Système d’intérêts et de privilèges

Au cours des derniers mois, des scandales liés à la corruption ont occupé le devant de l’actualité, des attentats sanglants et des affrontements armés ont causé des centaines de morts civiles et militaires, des chaînes et journaux appartenant à opposants déclarés à Erdogan (l’entreprise Ipek-Koza, proche de la communauté Gülen) ont été mis sous tutelle d’individus proches du gouvernement. À la veille des élections, les journalistes ont dû ainsi afficher une ligne pro-gouvernementale. Et pourtant tous ces événements n’ont eu aucune répercussion sur le score du parti gouvernemental, bien au contraire. Qu’est-ce qui a donc bien pu se passer dans la tête des électeurs ?

À ce stade, il convient d’évoquer l’existence d’un système d’intérêts et de privilèges tissé depuis de très longues années par l’AKP, lui permettant de préserver sa popularité au sein de l’électorat, des couches les plus modestes de la société jusqu’aux plus aisées. En treize ans de pouvoir, l’AKP a forgé sa propre classe capitaliste, totalement fidèle et qui rafle tous les contrats publics, notamment dans le domaine de l’immobilier.
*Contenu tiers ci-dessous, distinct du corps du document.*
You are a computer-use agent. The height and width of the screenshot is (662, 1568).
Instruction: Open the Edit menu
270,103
Le capital change donc progressivement de main en Turquie et de nouvelles classes sociales supérieures, sensibles aux valeurs conservatrices, émergent.
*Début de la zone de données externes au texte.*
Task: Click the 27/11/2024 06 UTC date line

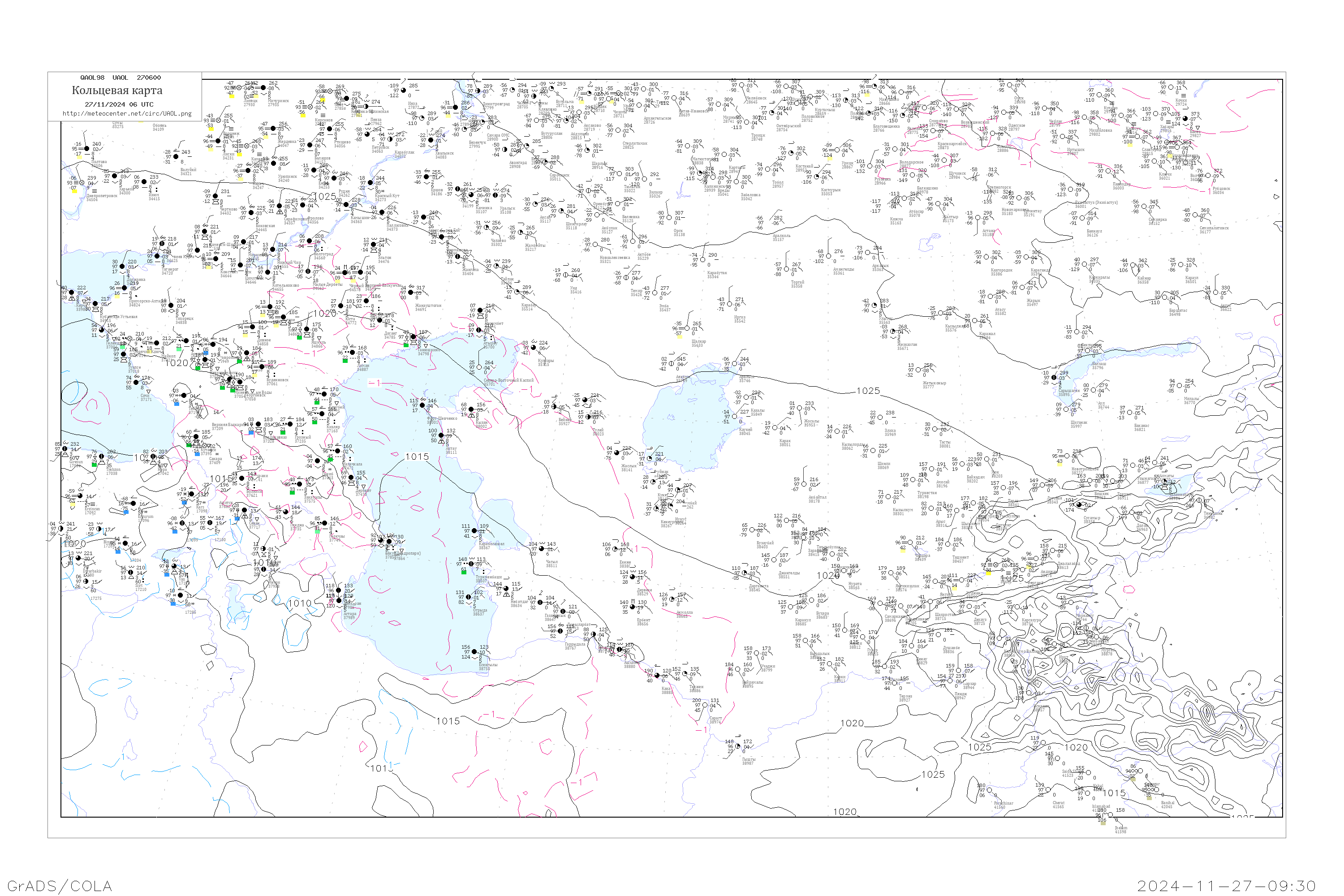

De plus, l’AKP fournit, via les moyens de l’État, mais aussi par l’intermédiaire de pseudo-ONG, comme TÜRGEV (dirigée par le fils d’Erdogan) des bourses, des aides alimentaires et financières dans les quartiers pauvres. Un sentiment de gratitude, mais aussi de peur de les perdre, en cas du départ de l’AKP, étreint les plus modestes. Un tel système permet ainsi à Erdogan de sauver son pouvoir, non sans miner au passage les fondements d’une solidarité collective au sein d’une société déjà hautement polarisée. Dans ce climat, on peut s’attendre également à la radicalisation de l’opposition sociale déjà très mobilisée contre l’AKP et Erdogan.
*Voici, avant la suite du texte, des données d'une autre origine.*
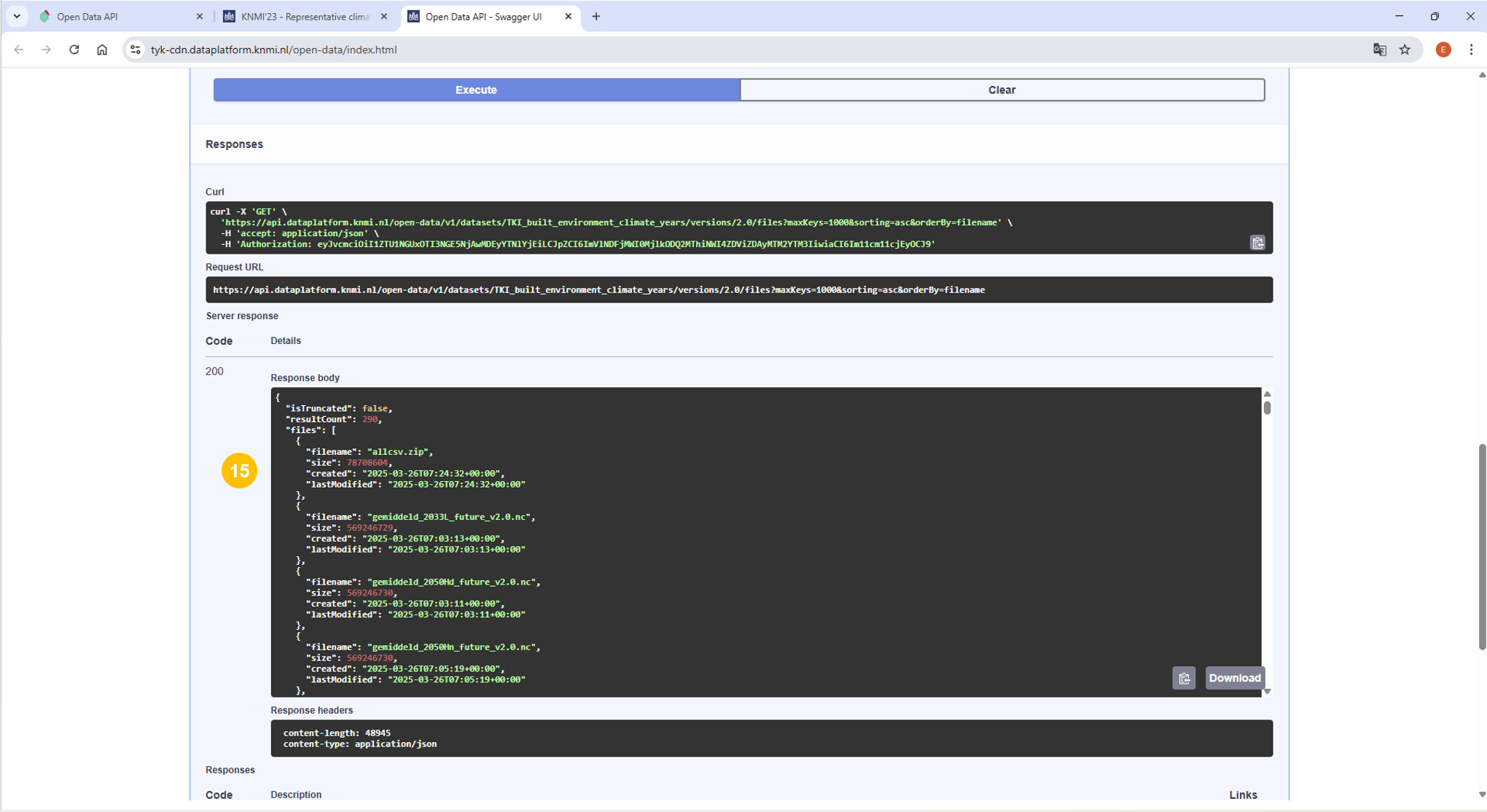Copy the curl command to clipboard

1257,243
En définitive, il faut bien admettre que le désir de démocratie et de respect des droits de l’homme est une motivation mineure aux yeux des électeurs qui ont privilégié leur intérêt personnel à court terme et le statu quo politique. Ce choix n’augure pas d’un avenir lumineux pour la Turquie. Les contours de cet avenir n’ont pas tardé à émerger. Au lendemain des élections, le numéro en cours d’impression du journal Nokta a été interdit et raflé par la police, et ses deux rédacteurs ont été inculpés sous l’accusation d’« incitation à l’émeute contre le gouvernement ». Au même moment, de violents affrontements ont causé la mort de trois jeunes Kurdes à l’est du pays.